The cell cycle is the process in which genetic information is copied and then passed on to daughter cells. Unlike in meiosis, the resulting cells are genetically identical to the original or parent cell.
DNA replication
In order for all the daughter cells to gain an exact copy of the parent genes, the DNA first needs to replicate. This is the interphase part of the cell cycle. The type of division involved is called semi-conservative: the DNA molecule of the parents splits into its two strands and each strand is copied.
The process goes as follows:
- The enzyme DNA topoisomerase nicks one DNA strand causing the molecule to uncoil.
- This creates a replication fork. (Note that only one section of DNA is replicated at a time; the DNA molecule doesn’t completely unravel).

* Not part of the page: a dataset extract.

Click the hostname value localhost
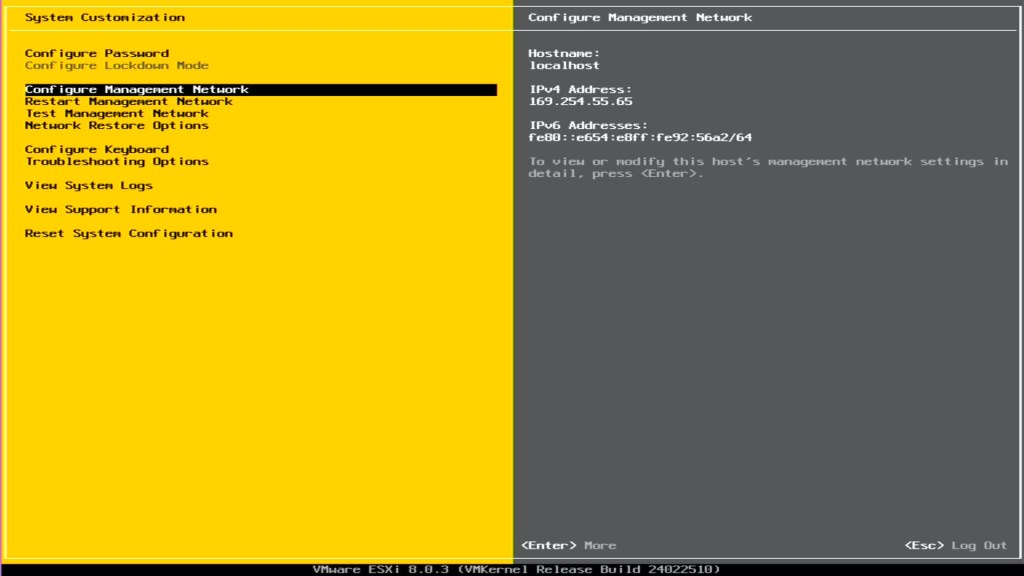 pyautogui.click(x=564, y=66)
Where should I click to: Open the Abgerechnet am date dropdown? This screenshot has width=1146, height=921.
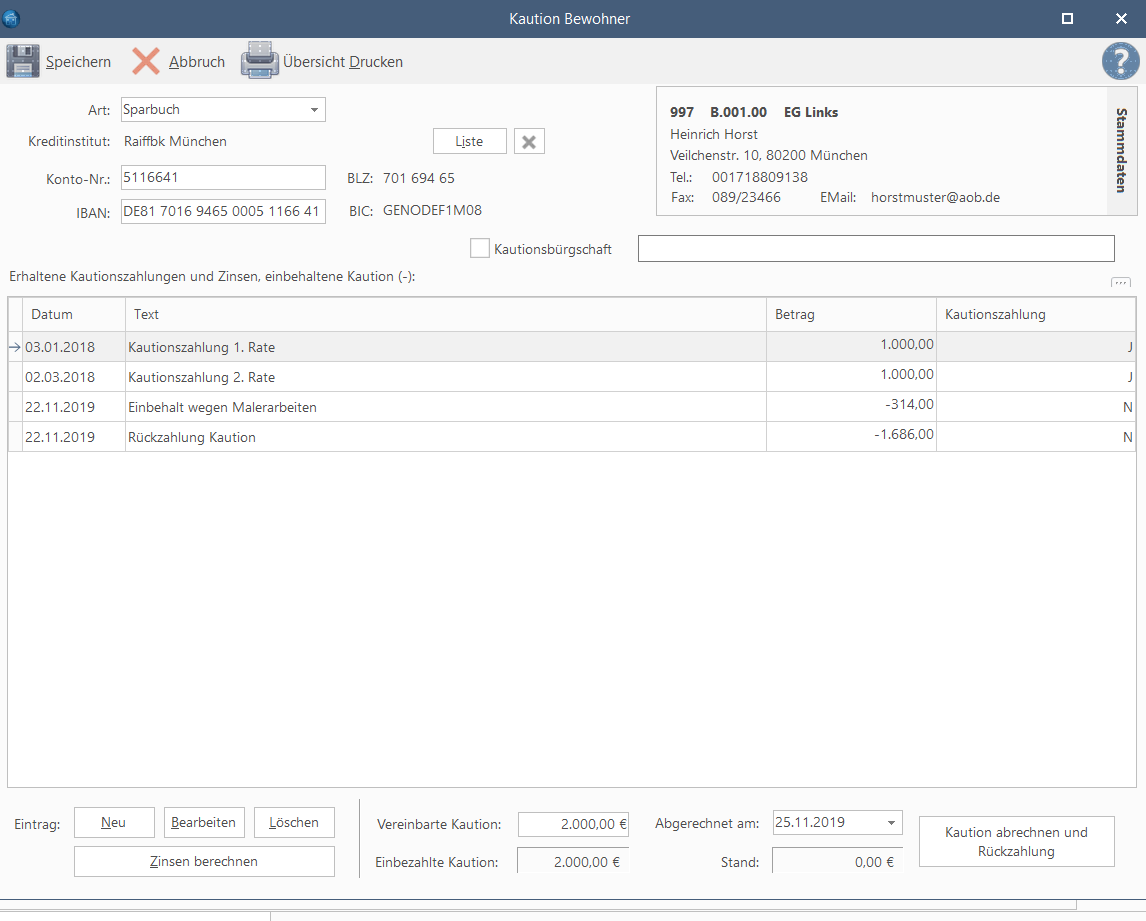click(x=892, y=822)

- Then the enzyme DNA helicase breaks the hydrogen bonds holding the two strands together thereby allowing them to separate.
- The bases are now exposed.
- Another enzyme, DNA polymerase, now makes its way along these exposed bases and forms a complementary strand as it moves along the sequence. As it reads the strand from its 3′ end to its 5′ end it creates the new strand from its 5′ end to its 3′ end. There’s not just one enzyme of DNA polymerase acting on the strand but several, each working on a separate piece.
- In front of each DNA polymerase enzyme is an enzyme of RNA polymerase which creates an RNA primer to guide the DNA polymerase.
- The new DNA segments are bonded together by the enzyme DNA ligase.
- Once joined the daughter molecules can then coil into the double helix structure.